Пьяненькая Фиска визгливо смеялась, махая на мужиков рукой, словно говорила им: «Да ну вас, вралей!» Но Федька с Платохой спорили для себя, на Фиску не смотрели. Осташа, отвернувшись, чтобы не поганить еду, быстро сметал затируху. Он все еще перебирал в уме слова Алфера, будто искал Алферовой тоске другое объяснение, попроще, чтобы не осквернить мечту. Но ничего не придумывалось. Осташе хотелось вскочить, распинать костер, нахлобучить жбан Федьке на башку так, чтобы клепки разъехались лепестками. Хотелось хоть что-то сделать, отомстить за то, что кто-то уже успел излагать его веру.

Фиска мягко навалилась на плечо Осташи своим плечом; изогнувшись, приникла горячим боком.

— Ой, раскольничек, подмерзла я что-то, — сладко пробормотала она. — Погрел бы ты меня, что ли, полой вон кафтана закинул…
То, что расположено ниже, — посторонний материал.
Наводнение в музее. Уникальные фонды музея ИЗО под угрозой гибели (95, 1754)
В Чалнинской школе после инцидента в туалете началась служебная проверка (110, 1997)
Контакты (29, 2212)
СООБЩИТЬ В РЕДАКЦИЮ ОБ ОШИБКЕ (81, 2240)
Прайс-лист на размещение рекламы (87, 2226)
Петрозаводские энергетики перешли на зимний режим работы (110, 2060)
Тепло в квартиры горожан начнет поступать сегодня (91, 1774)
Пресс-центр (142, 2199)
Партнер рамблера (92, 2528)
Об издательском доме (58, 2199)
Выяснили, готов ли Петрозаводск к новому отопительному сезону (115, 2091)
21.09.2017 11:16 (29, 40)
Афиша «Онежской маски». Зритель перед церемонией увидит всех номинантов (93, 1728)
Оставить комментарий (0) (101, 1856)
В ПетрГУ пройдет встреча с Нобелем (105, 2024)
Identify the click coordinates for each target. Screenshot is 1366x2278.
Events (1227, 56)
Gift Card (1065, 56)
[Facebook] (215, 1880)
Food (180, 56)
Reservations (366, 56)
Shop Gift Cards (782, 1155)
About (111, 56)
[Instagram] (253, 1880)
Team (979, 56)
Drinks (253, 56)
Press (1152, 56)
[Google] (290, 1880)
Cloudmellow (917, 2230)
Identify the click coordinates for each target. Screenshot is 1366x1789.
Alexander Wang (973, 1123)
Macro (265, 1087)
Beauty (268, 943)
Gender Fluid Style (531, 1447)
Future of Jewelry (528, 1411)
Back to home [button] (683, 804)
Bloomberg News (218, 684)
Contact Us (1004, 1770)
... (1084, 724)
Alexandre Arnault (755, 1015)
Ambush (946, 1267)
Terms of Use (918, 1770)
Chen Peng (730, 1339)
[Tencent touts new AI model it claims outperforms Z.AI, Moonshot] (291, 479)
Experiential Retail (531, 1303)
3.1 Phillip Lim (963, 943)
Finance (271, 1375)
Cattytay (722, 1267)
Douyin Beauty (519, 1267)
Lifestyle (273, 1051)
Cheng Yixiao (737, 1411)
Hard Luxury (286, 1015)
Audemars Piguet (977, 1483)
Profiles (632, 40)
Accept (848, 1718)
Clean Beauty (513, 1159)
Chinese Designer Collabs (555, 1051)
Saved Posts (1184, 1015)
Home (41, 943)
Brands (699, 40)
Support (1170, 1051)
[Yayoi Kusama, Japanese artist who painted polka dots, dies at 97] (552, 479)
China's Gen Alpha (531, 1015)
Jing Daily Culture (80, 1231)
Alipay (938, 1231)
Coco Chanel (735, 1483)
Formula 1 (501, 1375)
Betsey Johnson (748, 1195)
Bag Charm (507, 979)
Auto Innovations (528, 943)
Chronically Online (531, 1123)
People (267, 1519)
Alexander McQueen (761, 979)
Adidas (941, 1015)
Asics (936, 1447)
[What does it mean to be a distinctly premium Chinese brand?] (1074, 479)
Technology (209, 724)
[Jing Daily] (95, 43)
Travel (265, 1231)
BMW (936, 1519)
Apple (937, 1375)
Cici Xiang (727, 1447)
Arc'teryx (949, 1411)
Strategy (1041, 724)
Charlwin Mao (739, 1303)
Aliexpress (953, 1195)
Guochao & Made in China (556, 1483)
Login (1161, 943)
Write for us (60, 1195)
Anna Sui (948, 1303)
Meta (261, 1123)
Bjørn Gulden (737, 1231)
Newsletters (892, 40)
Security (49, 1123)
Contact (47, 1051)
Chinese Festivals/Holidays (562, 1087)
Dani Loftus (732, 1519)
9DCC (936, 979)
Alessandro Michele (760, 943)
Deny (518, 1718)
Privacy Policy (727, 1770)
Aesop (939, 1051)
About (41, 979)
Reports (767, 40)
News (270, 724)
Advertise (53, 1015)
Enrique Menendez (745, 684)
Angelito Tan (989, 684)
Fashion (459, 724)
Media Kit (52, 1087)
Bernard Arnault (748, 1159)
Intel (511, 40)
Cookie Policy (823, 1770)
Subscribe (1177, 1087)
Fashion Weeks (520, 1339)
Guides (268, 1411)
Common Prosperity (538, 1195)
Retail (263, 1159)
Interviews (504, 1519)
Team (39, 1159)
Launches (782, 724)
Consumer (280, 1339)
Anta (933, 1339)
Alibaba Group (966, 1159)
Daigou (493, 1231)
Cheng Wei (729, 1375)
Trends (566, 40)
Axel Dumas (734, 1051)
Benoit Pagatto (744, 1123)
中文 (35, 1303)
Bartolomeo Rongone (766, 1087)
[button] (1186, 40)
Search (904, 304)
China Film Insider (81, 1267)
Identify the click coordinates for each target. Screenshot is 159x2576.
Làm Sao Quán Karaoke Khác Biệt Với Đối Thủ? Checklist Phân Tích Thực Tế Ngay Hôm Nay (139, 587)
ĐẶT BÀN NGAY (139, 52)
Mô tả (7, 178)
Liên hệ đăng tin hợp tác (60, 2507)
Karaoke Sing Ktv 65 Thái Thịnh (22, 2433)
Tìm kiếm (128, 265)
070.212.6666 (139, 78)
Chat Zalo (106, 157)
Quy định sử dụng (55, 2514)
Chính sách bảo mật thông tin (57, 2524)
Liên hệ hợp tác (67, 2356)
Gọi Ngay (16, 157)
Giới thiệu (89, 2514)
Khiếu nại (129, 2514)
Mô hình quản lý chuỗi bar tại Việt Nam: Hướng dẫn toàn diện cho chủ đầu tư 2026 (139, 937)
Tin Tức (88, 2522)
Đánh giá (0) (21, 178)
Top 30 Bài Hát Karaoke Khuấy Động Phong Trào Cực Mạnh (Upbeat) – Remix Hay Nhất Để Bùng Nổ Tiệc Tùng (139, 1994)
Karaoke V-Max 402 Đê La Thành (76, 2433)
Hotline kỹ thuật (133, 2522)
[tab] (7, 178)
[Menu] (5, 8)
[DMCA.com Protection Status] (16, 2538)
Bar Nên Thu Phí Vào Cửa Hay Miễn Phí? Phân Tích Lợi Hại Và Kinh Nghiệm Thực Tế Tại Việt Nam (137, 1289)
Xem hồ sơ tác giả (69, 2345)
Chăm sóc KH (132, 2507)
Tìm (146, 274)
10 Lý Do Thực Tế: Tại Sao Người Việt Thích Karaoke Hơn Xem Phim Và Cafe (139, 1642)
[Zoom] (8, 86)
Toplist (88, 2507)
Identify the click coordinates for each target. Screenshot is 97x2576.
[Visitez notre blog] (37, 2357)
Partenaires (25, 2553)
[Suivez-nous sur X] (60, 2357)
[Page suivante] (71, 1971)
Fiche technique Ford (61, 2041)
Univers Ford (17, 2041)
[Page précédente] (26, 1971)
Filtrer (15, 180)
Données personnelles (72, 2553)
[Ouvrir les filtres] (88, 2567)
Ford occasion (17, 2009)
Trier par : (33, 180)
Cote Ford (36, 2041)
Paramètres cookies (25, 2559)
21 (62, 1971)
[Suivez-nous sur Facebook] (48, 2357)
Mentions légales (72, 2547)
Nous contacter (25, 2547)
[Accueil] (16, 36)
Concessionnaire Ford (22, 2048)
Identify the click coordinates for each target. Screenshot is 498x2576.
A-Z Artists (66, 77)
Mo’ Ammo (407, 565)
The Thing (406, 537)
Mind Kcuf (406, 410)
— Пошли в лес, погрею, — вдруг хрипло сказал ей Осташа.

— Да верить-то вам… — жеманилась Фиска. — Заведешь за куст, а там: «Грех, грех!» — и бежать…

— Сама не убеги, — недобро предупредил Осташа.

Фиска пьяно и размыто посмотрела Осташе в лицо, ничего не заметила. Закряхтев, она оттолкнулась от Осташи и поднялась на ноги, одернула подол. Осташа тоже встал и сразу шагнул в темноту от костра, дернул Фиску за руку. Платоха и Федька, похоже, и внимания на них не обратили.

Никешка Долматов в первый раз поимел бабу у себя в Кумыше в бурьяне за банями, а потом двадцать раз рассказывал об этом Осташе, перебирая все мелочи. Он сам дивился своей отваге и поражался, как это все у него получилось, если он перед бабой трусил, будто черт перед петушиным криком. Но Осташа сейчас ни о чем таком и не думал. Он был точно ядро, выстреленное из пушки, — ему надо было ударить всем телом со всего разгона во что-нибудь живое, и чтобы сразу вдребезги. Он толкнул испуганно охнувшую Фиску в дерезняк, повалил на папорот и сам навалился сверху, стискивая бабу и со страстью, и с ненавистью. Ему эта любовь была вовсе не любовью, а точно он кол в колдуна заколачивал. И нарыв прорвался, затопив острой и сладкой болью, а потом уж стало можно вздохнуть.

Осташа сполз с Фиски и встал на колени, подтягивая штаны и завязывая на брюхе веревочку. Фиска тоже села, некрасиво раздвинув и подогнув голые, полные, белые в темноте ноги. Платок ее сбился на левое ухо, растрепанные волосы волной укрыли подбитый глаз, губы размазались по лицу.